### What you need to do
Return only the lines of the listing below that run from the line with "Screen dimensions: 1456x819" through the line with "The width and height of the screenshot is (1520, 784).", both ends included, exactly as written.

### Supplied records
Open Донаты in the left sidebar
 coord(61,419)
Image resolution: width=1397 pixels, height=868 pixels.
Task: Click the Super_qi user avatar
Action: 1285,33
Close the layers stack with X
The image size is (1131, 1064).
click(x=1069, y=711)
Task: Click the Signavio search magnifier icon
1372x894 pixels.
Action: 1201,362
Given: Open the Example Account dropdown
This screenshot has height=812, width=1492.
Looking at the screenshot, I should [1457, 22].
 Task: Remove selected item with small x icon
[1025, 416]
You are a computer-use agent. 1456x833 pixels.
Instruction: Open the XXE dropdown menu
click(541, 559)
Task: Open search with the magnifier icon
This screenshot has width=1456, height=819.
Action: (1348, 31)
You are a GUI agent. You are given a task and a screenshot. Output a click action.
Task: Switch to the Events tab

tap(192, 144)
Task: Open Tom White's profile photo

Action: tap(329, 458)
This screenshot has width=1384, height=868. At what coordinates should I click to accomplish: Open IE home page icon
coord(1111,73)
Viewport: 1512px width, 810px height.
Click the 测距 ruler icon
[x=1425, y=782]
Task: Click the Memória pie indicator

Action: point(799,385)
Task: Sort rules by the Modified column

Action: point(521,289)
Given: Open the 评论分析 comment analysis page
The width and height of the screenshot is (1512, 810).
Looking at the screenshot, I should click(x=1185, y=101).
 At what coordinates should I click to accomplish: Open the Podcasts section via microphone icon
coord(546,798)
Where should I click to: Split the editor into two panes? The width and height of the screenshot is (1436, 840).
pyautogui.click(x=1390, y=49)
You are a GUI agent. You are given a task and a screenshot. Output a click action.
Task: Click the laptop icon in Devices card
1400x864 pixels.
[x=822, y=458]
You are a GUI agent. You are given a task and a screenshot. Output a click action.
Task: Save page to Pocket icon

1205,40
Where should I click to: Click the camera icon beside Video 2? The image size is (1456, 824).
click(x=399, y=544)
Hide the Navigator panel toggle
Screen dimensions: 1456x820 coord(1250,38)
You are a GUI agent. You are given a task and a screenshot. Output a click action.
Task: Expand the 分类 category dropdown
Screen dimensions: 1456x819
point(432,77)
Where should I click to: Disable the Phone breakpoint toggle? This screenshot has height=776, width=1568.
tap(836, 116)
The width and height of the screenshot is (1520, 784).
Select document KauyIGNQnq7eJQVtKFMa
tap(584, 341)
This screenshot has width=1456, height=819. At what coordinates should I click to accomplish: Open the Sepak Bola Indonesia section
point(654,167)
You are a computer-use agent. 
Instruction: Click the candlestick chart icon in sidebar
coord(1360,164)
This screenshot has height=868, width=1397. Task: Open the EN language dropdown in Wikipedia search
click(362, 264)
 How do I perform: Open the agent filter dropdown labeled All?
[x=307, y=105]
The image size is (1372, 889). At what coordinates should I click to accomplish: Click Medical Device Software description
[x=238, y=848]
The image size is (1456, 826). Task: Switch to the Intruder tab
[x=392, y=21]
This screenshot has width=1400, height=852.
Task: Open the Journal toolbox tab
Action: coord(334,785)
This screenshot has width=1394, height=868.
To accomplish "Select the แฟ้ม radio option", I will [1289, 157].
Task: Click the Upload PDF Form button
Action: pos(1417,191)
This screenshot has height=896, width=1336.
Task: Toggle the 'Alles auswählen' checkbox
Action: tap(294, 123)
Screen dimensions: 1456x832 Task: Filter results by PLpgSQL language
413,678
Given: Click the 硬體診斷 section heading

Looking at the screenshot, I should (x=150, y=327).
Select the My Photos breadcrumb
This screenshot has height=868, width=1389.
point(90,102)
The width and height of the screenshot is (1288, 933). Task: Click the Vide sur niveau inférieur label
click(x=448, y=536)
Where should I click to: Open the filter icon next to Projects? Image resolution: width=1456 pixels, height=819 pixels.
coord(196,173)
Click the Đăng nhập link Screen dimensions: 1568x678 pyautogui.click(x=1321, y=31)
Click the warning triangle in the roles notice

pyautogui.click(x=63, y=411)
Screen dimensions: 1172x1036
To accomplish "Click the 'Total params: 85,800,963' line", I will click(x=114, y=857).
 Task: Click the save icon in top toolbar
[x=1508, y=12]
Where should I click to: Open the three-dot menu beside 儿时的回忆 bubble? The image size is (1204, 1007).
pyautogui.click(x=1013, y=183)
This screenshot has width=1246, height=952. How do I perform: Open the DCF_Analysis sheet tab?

### Problem solution
Screen dimensions: 1456x819
point(432,77)
Where should I click to: Disable the Phone breakpoint toggle? This screenshot has height=776, width=1568.
tap(836, 116)
The width and height of the screenshot is (1520, 784).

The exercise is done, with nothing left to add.